**Vorliegender Text**
Notwehr oder Rache? Polizist betritt illegal Haus und schießt auf Hund
Freitag, 1. August 2025, kurz nach 13 Uhr.
Die Augustsonne brennt auf die Luchstraße in Fehrbellin, als ein silberblaues Polizeiauto zwischen den Lagerhallen vorfährt. Am Steuer: Dietmar Strohm, 60, Revierpolizist in Fehrbellin seit über drei Jahrzehnten. Neben ihm sein Kollege, 20 Jahre jünger, beide eigentlich nur unterwegs, um eine harmlose „Postzustellungsurkunde“ zu überbringen – eine PZU, die laut Adresse ohnehin an den Melde- und Wohnort und nicht an dieses abgelegene Grundstück hätte gehen sollen. Damit wäre die Zustellung schon gar nicht rechtskräftig gewesen.
Was die Beamten genau wissen: Hinter der offenen Haustür wohnt Belenus, ein Kaukasischer Owtscharka, 60 Kilo Herdenschutzhund, von Kopf bis Schwanz liebevoll erzogen, aber mit tausend Jahren Zucht im Nacken, die ihn lehren, seine Herde – in diesem Fall seinen Menschen – mit dem Leben zu verteidigen. Was sie ebenfalls wissen: Das alles hier ist ein Privatgrundstück, wie ein gutes Dutzend Schilder an allen Einfahrten auf das riesige Gelände erklären. Für Schilder wie “Achtung Lebensgefahr! Freilaufender Hund” oder “Betriebsgelände! Zutritt für Unbefugte verboten” interessiert sich Strohm nicht. Trotzdem rollen sie langsam über das Firmengelände, bis der Wagen nur noch wenige Meter von der Haustür des Zielobjektes entfernt steht.
Belenus schläft hinter der Türschwelle, seine riesige Brust hebt und senkt sich ruhig – bis Tritte auf dem Betonboden knirschen. Strohm, eigentlich in Recht und Gesetz ausgebildet, will einen Blick ins innere des Hauses erhaschen, steckt den Kopf durch die offen stehende Tür. Kein Klingeln, kein Rufen, kein Hupen, nur leises heranschleichen an die offene Haustür. Sekundenbruchteile später steht der Hund, kein Knurren, nur ein fast majestätischer Blick, der sagt: „Das hier ist mein Revier“. Der erste Kontakt ist ein warmer Druck von Zähnen auf Strohms Unterarm. Kein Biss im klassischen Sinne, eher eine Warnung, ein „Geh zurück“. Der Arm ist angeritzt, von Blut kaum eine Spur. Das konnte man sehen, Strohm trug ein kurzärmeliges Hemd.
Hätte Belenus Ernst gemacht, würde Strohm jetzt nicht mehr stehen.

**Aufgabenstellung**
Schreibe den Abschnitt des Textes über den Polizeieinsatz, der mit den Worten „Belenus schläft hinter“ beginnt und mit „ein kurzärmeliges Hemd.“ schließt, noch einmal ab. Tausche dabei „Unterarm“ gegen „Handgelenk“.

**Gegebene Zeilen**
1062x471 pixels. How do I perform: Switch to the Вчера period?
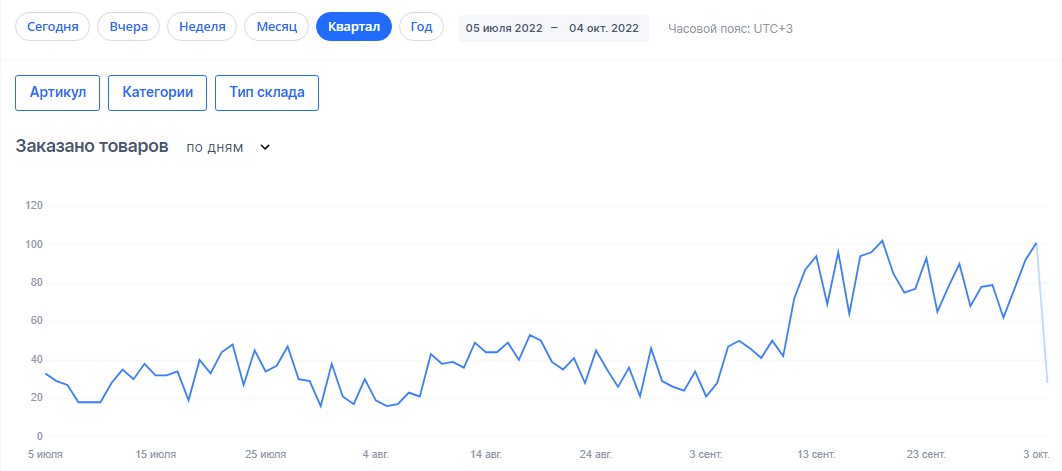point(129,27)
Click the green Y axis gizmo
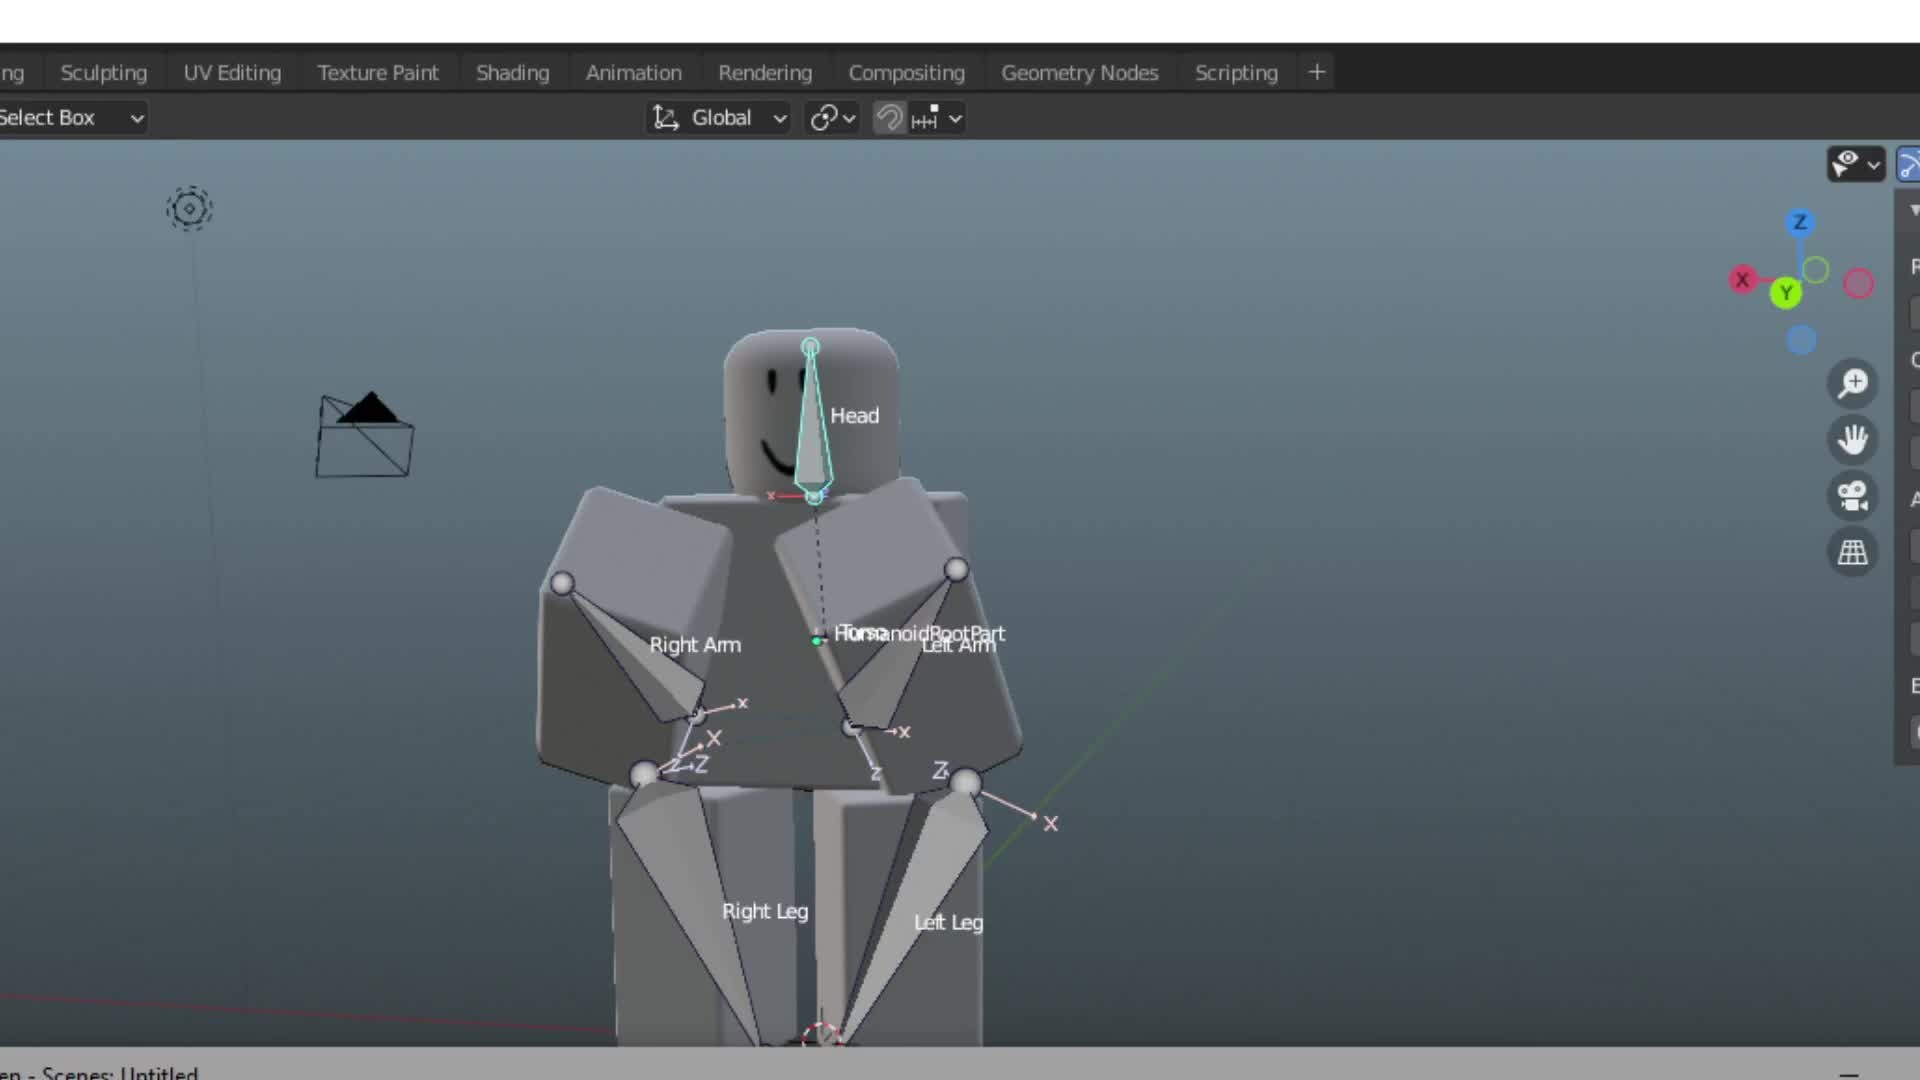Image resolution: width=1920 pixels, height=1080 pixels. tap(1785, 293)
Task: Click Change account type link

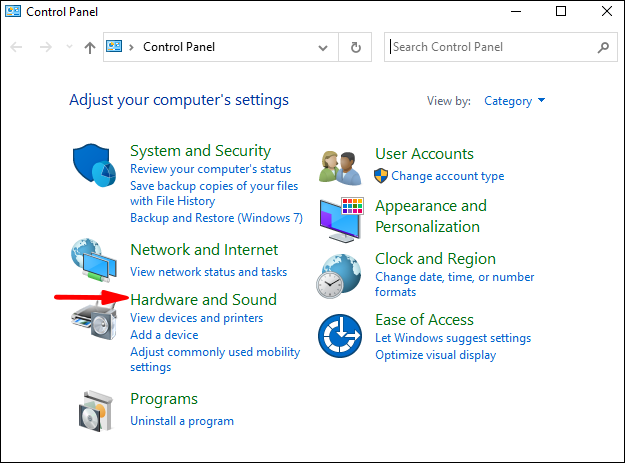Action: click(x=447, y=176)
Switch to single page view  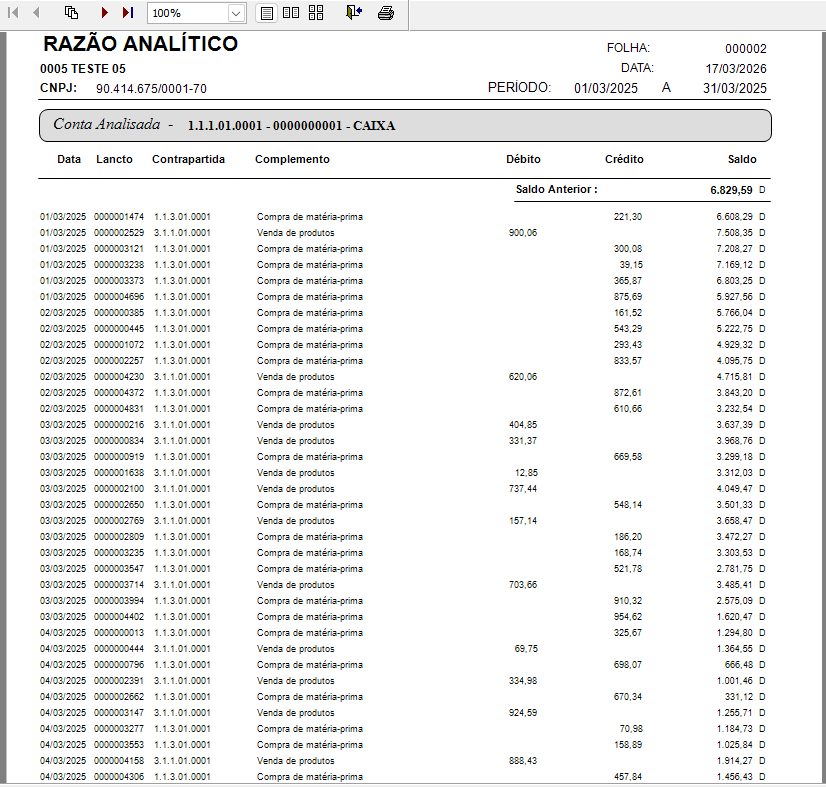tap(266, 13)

**Lösung**
Belenus schläft hinter der Türschwelle, seine riesige Brust hebt und senkt sich ruhig – bis Tritte auf dem Betonboden knirschen. Strohm, eigentlich in Recht und Gesetz ausgebildet, will einen Blick ins innere des Hauses erhaschen, steckt den Kopf durch die offen stehende Tür. Kein Klingeln, kein Rufen, kein Hupen, nur leises heranschleichen an die offene Haustür. Sekundenbruchteile später steht der Hund, kein Knurren, nur ein fast majestätischer Blick, der sagt: „Das hier ist mein Revier“. Der erste Kontakt ist ein warmer Druck von Zähnen auf Strohms Handgelenk. Kein Biss im klassischen Sinne, eher eine Warnung, ein „Geh zurück“. Der Arm ist angeritzt, von Blut kaum eine Spur. Das konnte man sehen, Strohm trug ein kurzärmeliges Hemd.